[Data extracted from a collection]
++++++
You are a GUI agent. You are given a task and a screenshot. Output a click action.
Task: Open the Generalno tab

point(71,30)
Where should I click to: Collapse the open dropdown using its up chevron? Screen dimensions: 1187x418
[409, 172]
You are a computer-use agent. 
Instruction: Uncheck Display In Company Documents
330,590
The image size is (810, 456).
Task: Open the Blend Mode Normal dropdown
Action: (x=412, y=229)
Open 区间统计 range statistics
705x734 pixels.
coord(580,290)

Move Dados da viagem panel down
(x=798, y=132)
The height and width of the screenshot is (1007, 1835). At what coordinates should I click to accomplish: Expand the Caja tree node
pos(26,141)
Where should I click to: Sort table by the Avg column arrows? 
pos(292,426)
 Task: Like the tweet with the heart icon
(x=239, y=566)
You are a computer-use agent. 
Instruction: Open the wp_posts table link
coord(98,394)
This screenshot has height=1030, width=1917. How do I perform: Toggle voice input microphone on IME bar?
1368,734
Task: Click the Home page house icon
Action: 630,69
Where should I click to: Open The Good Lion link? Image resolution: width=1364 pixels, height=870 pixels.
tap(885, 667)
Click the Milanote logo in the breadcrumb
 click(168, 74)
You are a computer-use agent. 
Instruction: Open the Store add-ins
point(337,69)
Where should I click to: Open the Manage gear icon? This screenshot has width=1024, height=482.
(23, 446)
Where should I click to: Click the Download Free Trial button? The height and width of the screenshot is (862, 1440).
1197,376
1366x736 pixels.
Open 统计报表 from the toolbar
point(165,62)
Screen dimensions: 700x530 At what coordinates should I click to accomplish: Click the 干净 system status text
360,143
++++++
» **WHAT YOU WILL DO**
Please write out, exactly as they appear, the lines from the one containing "Where should I click to: Open The Good" through the last line of the records above, and nothing more.

» **OUTPUT OF THE TASK**
Where should I click to: Open The Good Lion link? Image resolution: width=1364 pixels, height=870 pixels.
tap(885, 667)
Click the Milanote logo in the breadcrumb
 click(168, 74)
You are a computer-use agent. 
Instruction: Open the Store add-ins
point(337,69)
Where should I click to: Open the Manage gear icon? This screenshot has width=1024, height=482.
(23, 446)
Where should I click to: Click the Download Free Trial button? The height and width of the screenshot is (862, 1440).
1197,376
1366x736 pixels.
Open 统计报表 from the toolbar
point(165,62)
Screen dimensions: 700x530 At what coordinates should I click to accomplish: Click the 干净 system status text
360,143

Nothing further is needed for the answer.